In England geht die Angst um. Nach den Hooligans tritt jetzt eine neue Spezies auf: der Super-Vandale. „Er geht durch Stahltüren und Steinwände“, klagt Royston Potter, Kulturbeauftragter von Salford bei Manchester. „Nichts scheint sie aufzuhalten.“ Bisher mußte Potter sich in den gepflegten englischen Parkanlagen, die ihm unterstehen, lediglich mit Kleinigkeiten herumschlagen. „Eingetretene Zäune, umgegrabene Wiesen, zerstörte Parkbänke sowie rauchende und trinkende Jugendbanden“, hieß es vor ein paar Monaten in seinem Bericht – Kinderkram im Vergleich zu seinen neuen Beobachtungen: Die Super-Vandalen haben die Toilettenhäuschen vollständig abgerissen, Glasscherben mit Sekundenkleber auf Rutschbahnen geleimt und aus sämtlichen Parkbänken einen Scheiterhaufen errichtet und angezündet. Hinzu kommt, daß Potters Etat in den vergangenen drei Jahren um drei Millionen Pfund (ca. 7,5 Millionen Mark) gekürzt worden ist, so daß das Geld kaum noch für die Gärtner, geschweige denn für die Parkwächter reicht.

Doch die ehemalige Premierministerin Margaret Thatcher hat ihrem Volk nicht umsonst jahrelang die Notwendigkeit von Privatinitiative eingebleut. So verfiel Potter auf die Idee, die Bevölkerung Salfords als Super-Schnüffler für die Jagd auf die Super-Vandalen heranzuziehen. Er beantragte beim Stadtrat die bescheidene Summe von 500 Pfund, damit Freiwillige mit Einwegkameras ausgerüstet werden können. Die James Bonds im Taschenformat sollen fortan durch die Parks schleichen und alles Verdächtige fotografieren.

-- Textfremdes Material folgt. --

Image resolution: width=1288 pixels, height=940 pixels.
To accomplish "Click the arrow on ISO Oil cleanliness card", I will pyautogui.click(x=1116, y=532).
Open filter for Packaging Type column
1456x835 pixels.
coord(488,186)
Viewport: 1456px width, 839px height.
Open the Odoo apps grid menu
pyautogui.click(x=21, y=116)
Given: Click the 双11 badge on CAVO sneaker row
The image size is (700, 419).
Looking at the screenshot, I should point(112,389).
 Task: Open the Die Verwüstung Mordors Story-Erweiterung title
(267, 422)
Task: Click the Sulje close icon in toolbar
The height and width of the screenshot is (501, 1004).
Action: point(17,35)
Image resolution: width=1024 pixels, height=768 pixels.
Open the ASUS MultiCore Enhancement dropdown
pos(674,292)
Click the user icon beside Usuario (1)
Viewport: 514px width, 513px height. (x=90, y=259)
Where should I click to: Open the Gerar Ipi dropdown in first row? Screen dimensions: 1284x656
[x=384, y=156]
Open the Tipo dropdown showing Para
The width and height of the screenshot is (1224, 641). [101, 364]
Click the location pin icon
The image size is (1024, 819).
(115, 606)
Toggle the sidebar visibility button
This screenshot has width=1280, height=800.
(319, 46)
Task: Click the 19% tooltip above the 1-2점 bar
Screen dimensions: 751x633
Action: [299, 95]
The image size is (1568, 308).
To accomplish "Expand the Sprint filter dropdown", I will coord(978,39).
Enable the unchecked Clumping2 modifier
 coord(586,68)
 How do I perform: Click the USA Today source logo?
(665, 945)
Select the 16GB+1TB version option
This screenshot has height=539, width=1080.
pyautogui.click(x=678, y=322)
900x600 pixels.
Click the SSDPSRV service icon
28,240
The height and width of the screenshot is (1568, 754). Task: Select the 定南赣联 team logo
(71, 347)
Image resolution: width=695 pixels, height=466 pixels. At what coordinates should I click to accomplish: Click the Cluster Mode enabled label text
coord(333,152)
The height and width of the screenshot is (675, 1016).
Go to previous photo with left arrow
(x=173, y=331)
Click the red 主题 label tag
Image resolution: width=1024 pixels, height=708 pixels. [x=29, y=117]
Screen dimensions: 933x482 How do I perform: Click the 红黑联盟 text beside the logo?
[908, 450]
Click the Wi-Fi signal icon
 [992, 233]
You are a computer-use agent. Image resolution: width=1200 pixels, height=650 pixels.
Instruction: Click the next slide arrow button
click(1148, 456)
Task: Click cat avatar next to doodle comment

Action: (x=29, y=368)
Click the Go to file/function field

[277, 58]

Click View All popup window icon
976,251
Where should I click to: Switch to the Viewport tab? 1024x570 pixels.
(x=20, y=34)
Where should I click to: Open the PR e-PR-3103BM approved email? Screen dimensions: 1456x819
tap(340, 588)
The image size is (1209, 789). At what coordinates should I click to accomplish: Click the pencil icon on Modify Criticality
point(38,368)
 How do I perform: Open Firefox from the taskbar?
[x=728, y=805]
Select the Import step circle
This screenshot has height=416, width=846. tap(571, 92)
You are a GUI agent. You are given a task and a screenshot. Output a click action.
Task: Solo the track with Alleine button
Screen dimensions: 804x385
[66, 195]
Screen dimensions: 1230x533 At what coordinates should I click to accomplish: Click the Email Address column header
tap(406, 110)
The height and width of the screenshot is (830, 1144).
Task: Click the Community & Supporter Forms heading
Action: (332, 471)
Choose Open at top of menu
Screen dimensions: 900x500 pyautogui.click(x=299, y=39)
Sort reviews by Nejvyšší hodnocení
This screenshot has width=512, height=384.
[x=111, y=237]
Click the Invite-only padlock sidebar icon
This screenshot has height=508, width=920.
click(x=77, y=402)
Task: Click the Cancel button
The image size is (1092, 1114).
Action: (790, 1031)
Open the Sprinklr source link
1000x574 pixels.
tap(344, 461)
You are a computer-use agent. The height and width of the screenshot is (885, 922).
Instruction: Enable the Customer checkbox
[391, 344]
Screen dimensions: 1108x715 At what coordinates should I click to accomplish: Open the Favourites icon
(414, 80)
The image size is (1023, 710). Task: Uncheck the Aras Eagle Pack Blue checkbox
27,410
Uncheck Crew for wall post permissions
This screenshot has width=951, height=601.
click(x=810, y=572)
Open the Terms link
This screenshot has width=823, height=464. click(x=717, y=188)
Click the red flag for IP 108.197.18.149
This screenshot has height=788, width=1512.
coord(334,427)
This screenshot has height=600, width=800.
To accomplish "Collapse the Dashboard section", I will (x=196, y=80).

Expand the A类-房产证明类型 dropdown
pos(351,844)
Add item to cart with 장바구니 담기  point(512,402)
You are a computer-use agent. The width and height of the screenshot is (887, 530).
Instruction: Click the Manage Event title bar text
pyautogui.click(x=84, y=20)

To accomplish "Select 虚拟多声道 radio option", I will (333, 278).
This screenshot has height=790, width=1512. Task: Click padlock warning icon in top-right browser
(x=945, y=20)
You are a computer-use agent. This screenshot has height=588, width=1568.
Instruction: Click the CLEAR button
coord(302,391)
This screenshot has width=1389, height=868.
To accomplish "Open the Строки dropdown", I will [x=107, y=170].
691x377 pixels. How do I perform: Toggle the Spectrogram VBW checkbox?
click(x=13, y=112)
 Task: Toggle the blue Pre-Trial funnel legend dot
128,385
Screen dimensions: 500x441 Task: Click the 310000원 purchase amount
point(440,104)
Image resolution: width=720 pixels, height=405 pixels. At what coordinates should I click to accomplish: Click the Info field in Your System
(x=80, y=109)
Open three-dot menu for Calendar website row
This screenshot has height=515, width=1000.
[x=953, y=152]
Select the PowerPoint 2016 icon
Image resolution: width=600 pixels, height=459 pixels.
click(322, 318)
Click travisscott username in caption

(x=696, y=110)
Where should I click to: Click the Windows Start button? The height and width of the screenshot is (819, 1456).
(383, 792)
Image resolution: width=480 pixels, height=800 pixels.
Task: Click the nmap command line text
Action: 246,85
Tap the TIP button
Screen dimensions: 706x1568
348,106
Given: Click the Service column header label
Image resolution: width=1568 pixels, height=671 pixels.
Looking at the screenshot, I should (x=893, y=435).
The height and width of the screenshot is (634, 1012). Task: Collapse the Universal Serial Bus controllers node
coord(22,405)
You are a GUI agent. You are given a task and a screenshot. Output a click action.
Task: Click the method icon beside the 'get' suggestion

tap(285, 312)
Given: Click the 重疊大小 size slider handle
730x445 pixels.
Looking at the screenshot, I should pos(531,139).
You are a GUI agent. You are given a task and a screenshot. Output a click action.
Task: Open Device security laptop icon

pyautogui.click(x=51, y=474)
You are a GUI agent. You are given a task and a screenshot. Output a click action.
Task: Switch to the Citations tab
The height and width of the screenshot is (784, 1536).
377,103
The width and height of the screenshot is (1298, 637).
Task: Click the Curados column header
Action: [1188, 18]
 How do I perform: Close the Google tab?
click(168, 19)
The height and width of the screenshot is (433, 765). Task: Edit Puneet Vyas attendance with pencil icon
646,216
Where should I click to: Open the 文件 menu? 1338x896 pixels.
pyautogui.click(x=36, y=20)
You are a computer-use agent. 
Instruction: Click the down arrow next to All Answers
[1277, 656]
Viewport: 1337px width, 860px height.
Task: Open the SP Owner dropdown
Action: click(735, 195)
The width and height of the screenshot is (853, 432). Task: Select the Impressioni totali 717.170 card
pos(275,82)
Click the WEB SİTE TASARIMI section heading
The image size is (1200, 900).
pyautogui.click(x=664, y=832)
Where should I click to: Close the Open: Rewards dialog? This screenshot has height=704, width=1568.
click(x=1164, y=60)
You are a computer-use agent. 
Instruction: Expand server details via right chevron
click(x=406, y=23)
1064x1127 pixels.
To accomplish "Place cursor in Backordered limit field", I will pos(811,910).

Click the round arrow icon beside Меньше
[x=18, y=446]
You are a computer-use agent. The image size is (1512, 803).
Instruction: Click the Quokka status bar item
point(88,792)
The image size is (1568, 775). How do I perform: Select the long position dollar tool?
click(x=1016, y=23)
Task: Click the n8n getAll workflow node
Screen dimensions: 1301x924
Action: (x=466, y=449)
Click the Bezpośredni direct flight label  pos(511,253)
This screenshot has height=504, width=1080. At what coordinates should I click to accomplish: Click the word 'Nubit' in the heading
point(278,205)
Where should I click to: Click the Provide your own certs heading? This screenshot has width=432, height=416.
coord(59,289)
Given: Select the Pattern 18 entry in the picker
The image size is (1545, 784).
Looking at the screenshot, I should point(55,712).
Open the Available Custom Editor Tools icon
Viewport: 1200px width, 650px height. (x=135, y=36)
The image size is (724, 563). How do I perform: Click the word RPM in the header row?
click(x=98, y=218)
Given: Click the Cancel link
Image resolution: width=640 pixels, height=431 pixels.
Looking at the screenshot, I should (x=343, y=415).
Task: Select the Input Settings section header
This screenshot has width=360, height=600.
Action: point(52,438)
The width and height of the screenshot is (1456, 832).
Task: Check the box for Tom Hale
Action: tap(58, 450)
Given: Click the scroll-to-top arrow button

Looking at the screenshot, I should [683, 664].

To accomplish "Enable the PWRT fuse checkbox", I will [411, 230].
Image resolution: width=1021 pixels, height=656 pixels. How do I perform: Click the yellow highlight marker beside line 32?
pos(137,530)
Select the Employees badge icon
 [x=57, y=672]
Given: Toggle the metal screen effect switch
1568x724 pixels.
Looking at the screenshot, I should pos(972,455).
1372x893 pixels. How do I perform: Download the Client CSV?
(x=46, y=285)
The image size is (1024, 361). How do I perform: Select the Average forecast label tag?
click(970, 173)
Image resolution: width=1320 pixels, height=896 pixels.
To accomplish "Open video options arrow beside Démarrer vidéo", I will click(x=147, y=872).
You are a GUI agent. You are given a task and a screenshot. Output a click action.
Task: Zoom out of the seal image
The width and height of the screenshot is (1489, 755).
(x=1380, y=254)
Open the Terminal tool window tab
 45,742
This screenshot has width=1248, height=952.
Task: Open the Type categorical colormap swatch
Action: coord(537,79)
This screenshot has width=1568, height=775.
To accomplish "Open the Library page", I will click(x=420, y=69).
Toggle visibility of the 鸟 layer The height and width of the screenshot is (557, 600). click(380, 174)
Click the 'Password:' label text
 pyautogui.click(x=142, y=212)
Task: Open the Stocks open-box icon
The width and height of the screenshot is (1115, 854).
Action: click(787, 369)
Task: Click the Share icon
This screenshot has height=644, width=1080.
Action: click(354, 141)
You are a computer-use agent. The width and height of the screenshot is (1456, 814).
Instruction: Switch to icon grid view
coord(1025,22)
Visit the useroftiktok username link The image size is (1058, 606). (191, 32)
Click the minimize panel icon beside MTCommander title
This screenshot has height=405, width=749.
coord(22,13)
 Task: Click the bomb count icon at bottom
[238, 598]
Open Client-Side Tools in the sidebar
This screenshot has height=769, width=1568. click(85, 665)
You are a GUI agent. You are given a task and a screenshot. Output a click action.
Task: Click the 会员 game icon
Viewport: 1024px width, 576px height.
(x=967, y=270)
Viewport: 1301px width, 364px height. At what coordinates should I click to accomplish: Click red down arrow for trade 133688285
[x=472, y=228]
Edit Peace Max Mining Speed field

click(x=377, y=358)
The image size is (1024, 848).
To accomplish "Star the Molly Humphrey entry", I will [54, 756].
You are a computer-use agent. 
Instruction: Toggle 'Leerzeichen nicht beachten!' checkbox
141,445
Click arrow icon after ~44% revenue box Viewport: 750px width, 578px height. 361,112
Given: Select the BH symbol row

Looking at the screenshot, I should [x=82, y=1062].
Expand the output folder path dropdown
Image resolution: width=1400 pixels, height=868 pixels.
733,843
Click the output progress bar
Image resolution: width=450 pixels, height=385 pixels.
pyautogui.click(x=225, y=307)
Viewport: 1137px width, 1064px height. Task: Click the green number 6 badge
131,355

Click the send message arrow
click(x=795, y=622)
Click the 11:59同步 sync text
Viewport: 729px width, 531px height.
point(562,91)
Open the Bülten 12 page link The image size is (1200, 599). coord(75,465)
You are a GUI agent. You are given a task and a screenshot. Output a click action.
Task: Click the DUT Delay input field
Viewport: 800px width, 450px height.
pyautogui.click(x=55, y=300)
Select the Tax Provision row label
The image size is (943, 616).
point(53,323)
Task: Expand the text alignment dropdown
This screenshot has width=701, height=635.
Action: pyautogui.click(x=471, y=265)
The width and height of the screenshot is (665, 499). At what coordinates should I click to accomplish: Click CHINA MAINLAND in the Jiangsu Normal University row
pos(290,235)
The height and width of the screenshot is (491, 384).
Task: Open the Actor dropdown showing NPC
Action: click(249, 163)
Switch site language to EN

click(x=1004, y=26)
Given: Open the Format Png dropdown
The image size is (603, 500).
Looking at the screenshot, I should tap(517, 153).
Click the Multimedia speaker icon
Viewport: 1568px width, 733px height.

Bei Erfolg soll das Super-Schnüffelprogramm ausgeweitet werden. Man könnte zum Beispiel alle BürgerInnen verpflichten, ständig eine Einwegkamera bei sich zu tragen und mindestens zehn Fotos pro Woche abzuliefern. Das würde jedoch vermutlich dazu führen, daß sich die Schnüffler am Ende gegenseitig verdächtigen und fotografieren, während die Super-Vandalen ungestört ganze Parkanlagen in Mondlandschaften verwandeln. Vielleicht bleibt das Projekt auch bereits in der Anfangsphase stecken. Eine Frau aus Salford wandte nämlich zu Recht ein, daß sie keine Lust habe, sich von den Super-Vandalen vermöbeln zu lassen, wenn sie Fotos von ihnen in flagranti macht.

Möglicherweise gibt es zu den Super-Schnüfflern jedoch eine Alternative: Die Polizei in Essex will im nächsten Monat eine Broschüre mit Tips für eine „defensive Bepflanzung“ veröffentlichen. Darin rät sie den BritInnen, undurchdringliche Dornengewächswände um ihre Häuser anzulegen, um potentielle Einbrecher abzuschrecken. Doch Stechginster, Holunderbüsche und Brombeersträucher können nicht nur bei Privathäusern, sondern auch in öffentlichen Parkanlagen als pflanzliche Wachhunde eingesetzt werden, damit niemand die Gehwege verläßt. Es wäre auch zu überlegen, ob man nicht um die gesamten EG-Staaten eine Dornenhecke ziehen könnte, damit sich illegale Einwanderer bereits beim Grenzübertritt im Gestrüpp verheddern. Gleichzeitig müßten die Waffengesetze auf Heckenscheren und Unkrautvernichtungsmittel erweitert werden. Unerlaubter Besitz zöge zwei Jahre Knast im Rosengarten nach sich.